[ИСХОДНЫЙ ТЕКСТ]

Что же это были за проблемы, из-за которых образованные люди покидали родные дома и с пеной у рта отстаивали свою точку зрения? Что было в центре их споров, разногласий и сближений? Поразительно, но большей частью они говорили о вещах достаточно умозрительных, не имеющих, за редким исключением, прямого отношения к повседневной жизни. Шраманы вели себя по тем временам неслыханно смело. Делились с народом своими соображениями о том, что на первый взгляд было далеко от повседневности. А в действительности они затрагивали самое важное. То, что было у людей в центре внимания тогда и к чему не потерян интерес сейчас: что есть человек, кем он был прежде, до своего рождения, зачем живет на земле и куда направляется после смерти? Считать ли Вселенную конечной или бесконечной, существует ли в действительности все, что видишь, слышишь и осязаешь, или все это иллюзия — следствие всеобщего помрачения рассудка? Имеет ли Атман и сансара начало или они вообще безначальны? Есть ли «нерожденные существа» по ту сторону жизни? Есть ли вообще какая-то упорядоченность в происходящем или все в мире возникает случайно и движется спонтанно? В каких отношениях находятся душа и тело? Противоположны они друг другу или одинаковы? Как соотносятся знание и сознание и откуда они взялись и как сознание в разных своих проявлениях связано с Атманом? В каком состоянии, сознательном или бессознательном, находится душа после смерти? Что считать духовным совершенством и возможно ли быть счастливым в этой жизни? Будет ли воздаяние в будущем перерождении человека за его благородные или греховные поступки в настоящем или подобная причинно-следственная связь просто предрассудок?

[/ИСХОДНЫЙ ТЕКСТ]
[ПОКАЗАННЫЕ ДАННЫЕ]

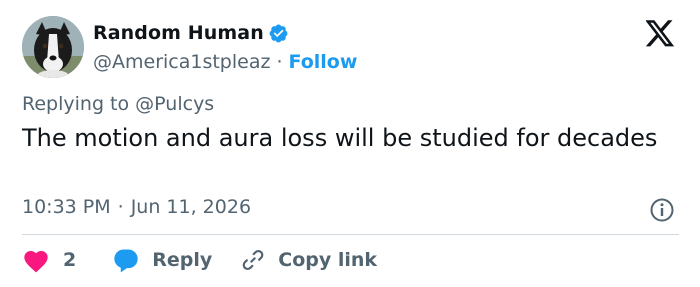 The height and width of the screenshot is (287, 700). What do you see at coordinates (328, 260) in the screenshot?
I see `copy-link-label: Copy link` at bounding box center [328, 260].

[/ПОКАЗАННЫЕ ДАННЫЕ]

ОПИСАНИЕ ЗАДАНИЯ:
Продолжите текст о спорах шраманов, начав сразу после его последнего предложения.

ПИСЬМЕННЫЙ ОТВЕТ:
Воздаяние (карма) за совершенные хорошие и плохие дела было едва ли не самой важной темой философских дискуссий шраманов.
Вспомним угрозу как надежду на справедливость, все-таки возможную по ту сторону жизни, что выкрикнул М. Ю. Лермонтов в адрес злодеев, неподвластных людскому суду: «Но есть и Божий суд, наперсники разврата!/Есть грозный суд: он ждет;/Он не доступен звону злата,/И мысли и дела он знает наперед»[168].
Российские индологи В. К. Шохин и М. Т. Степанянц к началу проповеди Будды выделяют четыре религиозные группы шраманского периода. Это брахманисты общины аскетов-тапасвинов, «среди которых выделялись „неодетые“ аскеты — ачелаки, напоминавшие греческих киников», адживики и «свободные объединения паривраджаков (санскр. — странники, пилигримы)», среди которых были мужчины и женщины, а также «конфессионально гораздо более четкую группу» первых представителей джайнизма. Паривраджаки, отмечают В. К. Шохин и М. Т. Степанянц, прославились как учителя красноречия и распространители популярных знаний. К тому же они «сформулировали проблемы, обсуждавшиеся шраманскими философами». Велико было воздействие на умонастроение шраманов первых индийских материалистов-атеистов[169].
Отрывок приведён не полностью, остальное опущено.